▸ TEXTO DO DOCUMENTO:
================================
Alguns decidem até renegá-lo, recusando a admitir sua existência, e seu amor
incondicional por todos nós, suas criaturas. Tudo isso é bastante natural e
conforme nossa condição humana. Afinal, como podemos nós, seres limitados e
frágeis, aceitar algo que nos parece tão irreal, tão absurdo?
Mas
Deus, em sua infinita sabedoria, bondade e misericórdia, mesmo assim nos acolhe
em seus braços. Ele compreende a nossa dor, pela nossa incapacidade de entender
o sentido de tudo o que acontece em nossas vidas.
Certamente,
nem era a sua intenção que aquela vida fosse tão curta. Contudo, Deus não
interfere diretamente em nossa história. Ele nos concede seus dons, ele nos dá
as condições para realizarmos nossos planos, mas existem situações nessa enorme
e complexa estrutura que é a natureza, que interferem com nossos propósitos e
que contrariam os planos amorosos do Criador. Uma criança que nasce já sem a
vida, ou morre precocemente, para nós parece algo inaceitável, porém para Deus,
o tempo não existe. Para ele, mil anos são como uma fração de segundo e a
curtíssima vida daquele bebê, é curta somente para nós que vivemos no espaço e
no tempo, precisando de dias, meses e anos para realizarmos nossos propósitos.
Para Deus, um segundo de nossa vida já dá significado pleno a toda a nossa
existência. Coisa difícil de compreender, pois vivemos presos a uma realidade
de tempo e espaço. E estando nela, nos é impossível compreender que a vida
iniciada na fusão de duas células humanas, não termina nunca, apenas muda de
forma. Ela sai da realidade material para entrar na realidade espiritual, que
vai muito além de nossa capacidade intelectual de entender.
Por
isso, quando alguém me pergunta como será depois da morte, respondo : ‘Se
tão pouco sabemos da vida que agora estamos vivendo, como podemos querer
descobrir como será o outro lado, totalmente inacessível pela ciência, e
somente acessível pela fé?’
Nada
sabemos das coisas do outro lado. E se alguém tentar nos explicar como ele é,
mais ainda se for de modo compreensível, não devemos acreditar. O
transcendental é aquilo que transcende à nossa percepção e à nossa compreensão.
Se compreendo, apreendo, e assim ele deixa de ser transcendental.
Reafirmamos
nossa crença em Deus, exatamente porque somos incapazes de alcançá-lo com
microscópios, contê-lo em tubos de ensaio ou compreendê-lo e explicá-lo pela
lógica, pela razão, pelo intelecto, que por vezes valorizamos mais do que
merece. Deus É. Isso basta.
================================
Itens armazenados

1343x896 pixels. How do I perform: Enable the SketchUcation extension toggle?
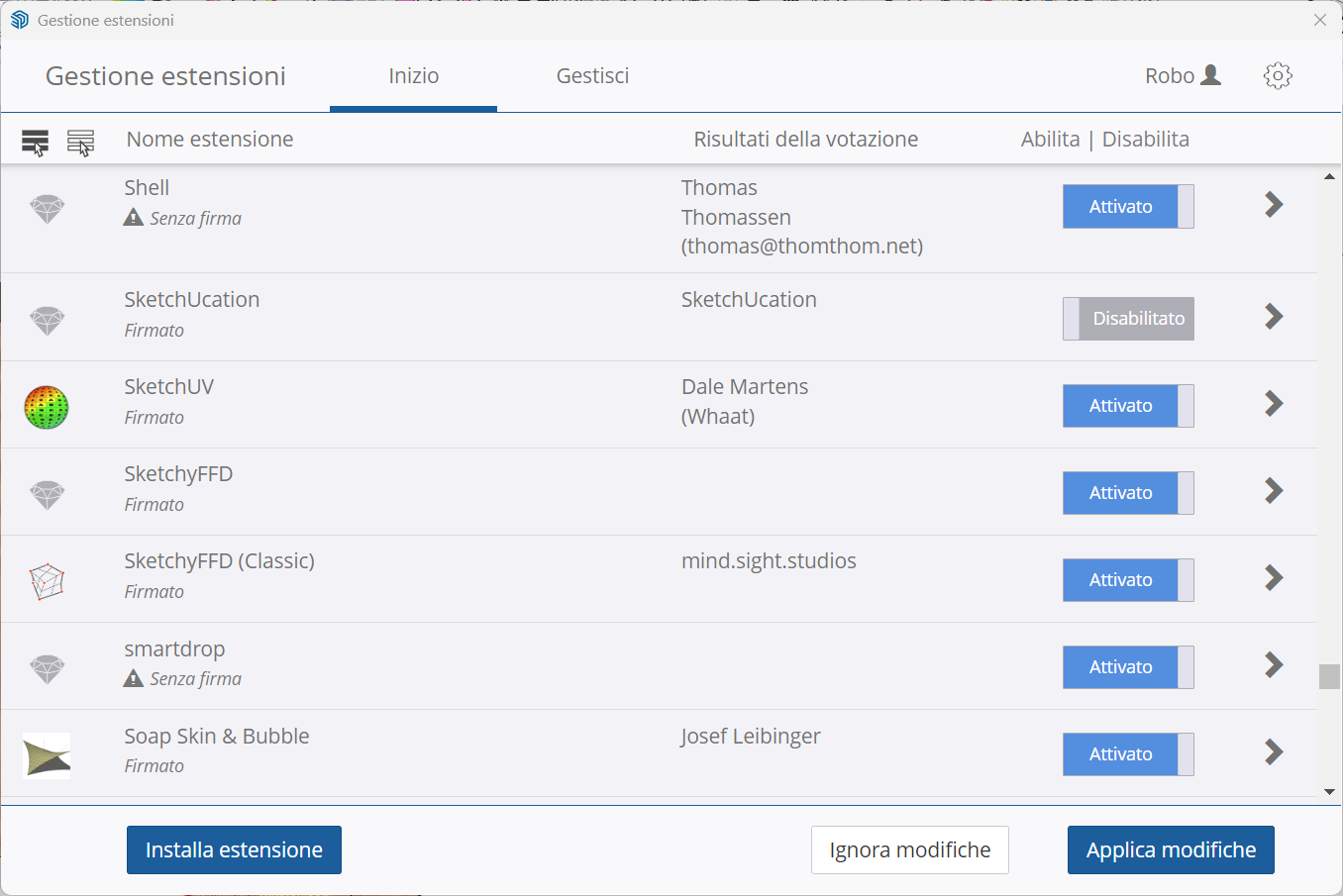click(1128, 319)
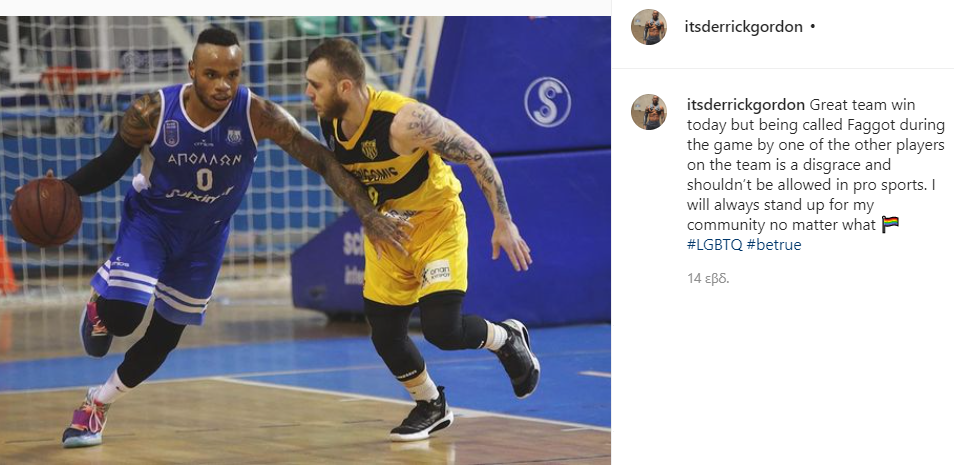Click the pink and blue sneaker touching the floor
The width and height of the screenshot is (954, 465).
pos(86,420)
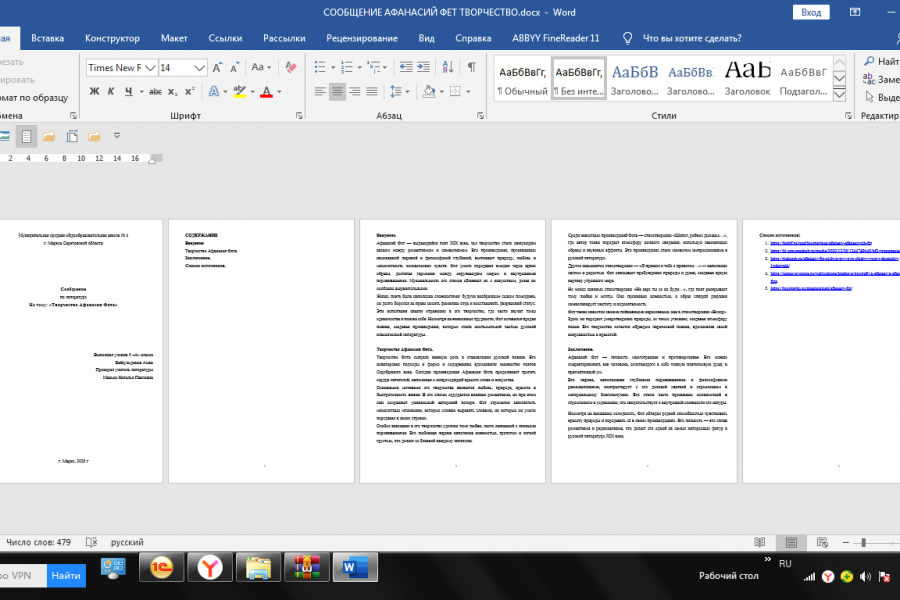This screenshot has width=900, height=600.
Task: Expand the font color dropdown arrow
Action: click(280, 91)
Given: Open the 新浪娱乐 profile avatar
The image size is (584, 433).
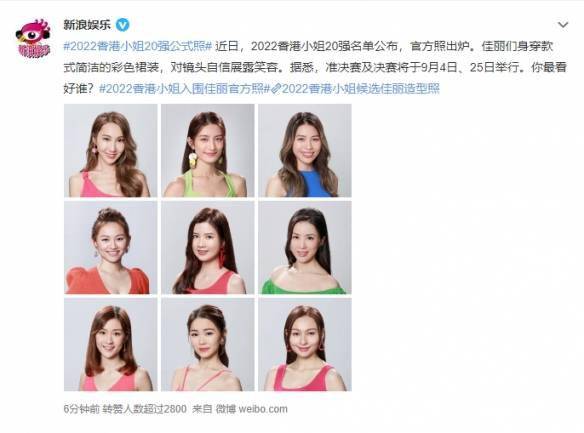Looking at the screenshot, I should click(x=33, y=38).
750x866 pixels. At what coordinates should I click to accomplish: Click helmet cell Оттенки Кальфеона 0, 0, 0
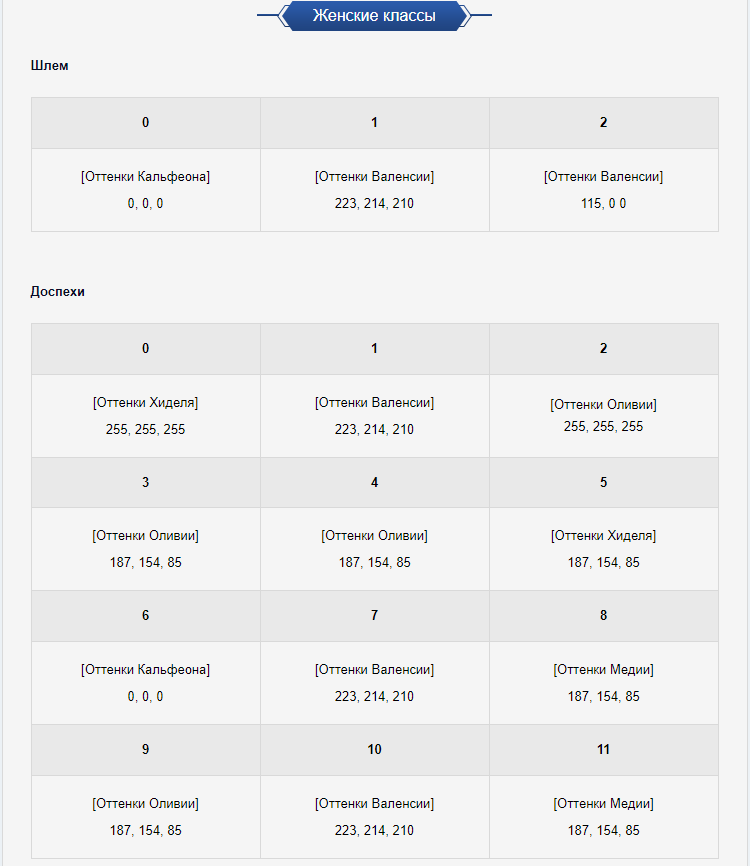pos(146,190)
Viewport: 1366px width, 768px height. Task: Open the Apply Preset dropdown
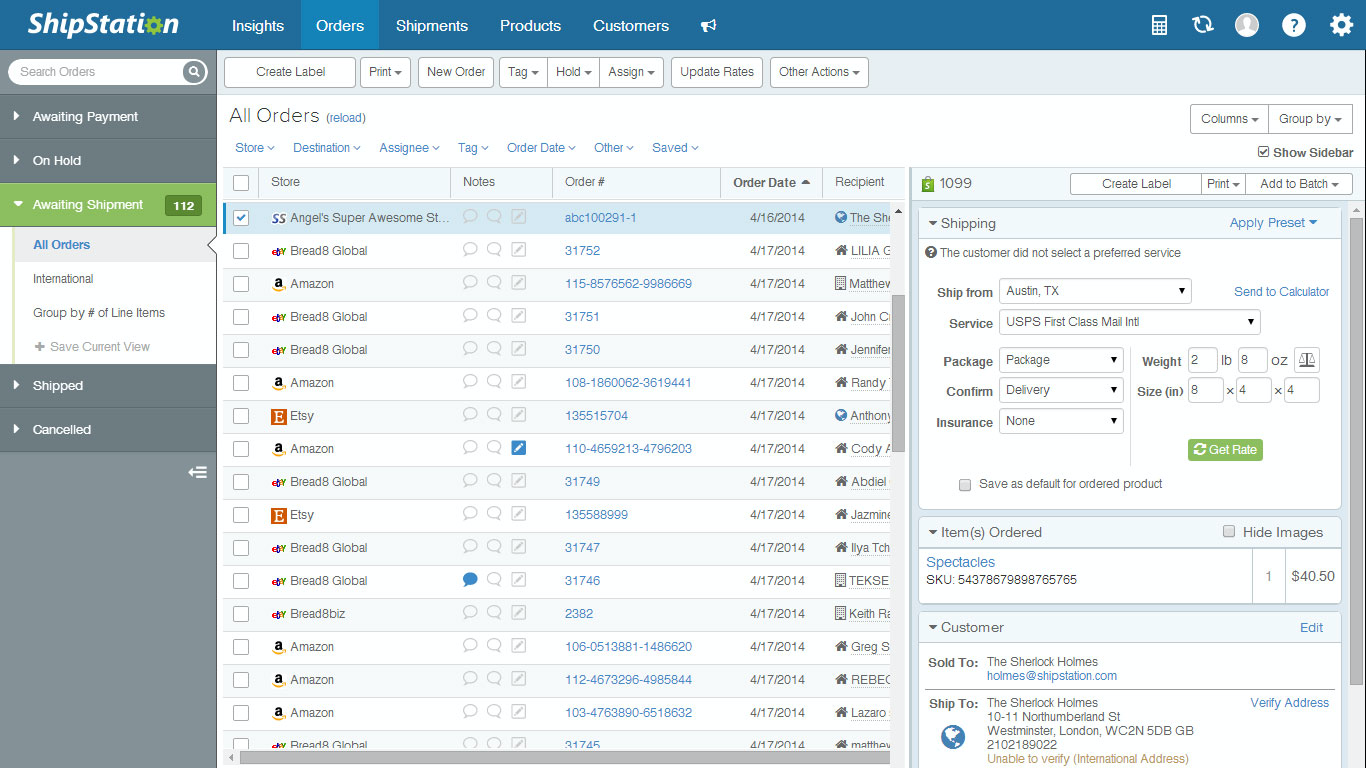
================================
▸ ENUNCIADO 1: No texto sobre Deus e a morte, a que são comparados mil anos para Deus?
▸ ENUNCIADO 2: Com base no texto sobre Deus e a morte, explique por que não devemos acreditar em quem tenta nos explicar como é o outro lado.
▸ ENUNCIADO 3: Dê continuidade ao texto sobre Deus e a morte a partir do ponto em que ele termina.
As entradas não são necessárias para estas atividades.

▸ RESPOSTA 1: A uma fração de segundo.

▸ RESPOSTA 2: O transcendental é aquilo que ultrapassa a nossa percepção e a nossa compreensão. Se o compreendemos, nós o apreendemos, e ele deixa de ser transcendental. Por isso, uma explicação compreensível do outro lado não merece crédito.

▸ RESPOSTA 3:
A
morte é explicável pela biologia. É o fim da capacidade auto regenerativa do
nosso corpo biológico que representa nossa individualidade, nessa realidade
material onde nós estamos, no tempo e no espaço. Mas a morte não é o fim da
vida, apenas uma transição, uma transformação. Nova vida, muito mais plena,
perfeita, começa exatamente com a morte, quando passamos para junto do nosso
amoroso Pai Criador. Mesmo assim, não nos cabe buscá-la, nem antecipá-la. Esse
tempo, só cabe a Deus.
E
como será essa vida? Como será o depois? Todas essas perguntas nos serão
totalmente respondidas quando lá chegarmos. Nunca antes. Mesmo porque, no
estado físico e mental em que nos encontramos, não compreenderíamos nada.
A
morte não é problema para os que partem e sim para os que ficam, pois conosco
restam a dor da saudade, o vazio das recordações, os encontros que não teremos,
as coisas que não faremos juntos, as palavras que não diremos aos que partiram.
Só nos restará a perplexidade, até que consigamos superá-la, transformando-a
numa saudade sem dor, numa lembrança sem sofrimento. Pode parecer impossível,
mas não o é.
Por
isso mesmo, não vale dizer para os que ficam na perplexidade do irreversível : ‘Seja
forte!’ ou, menos ainda : ‘Aceite a vontade de Deus!’ Para quem está
vivenciando, agudamente, a dor da perda, tudo isso é totalmente sem sentido,
absurdo e irreal.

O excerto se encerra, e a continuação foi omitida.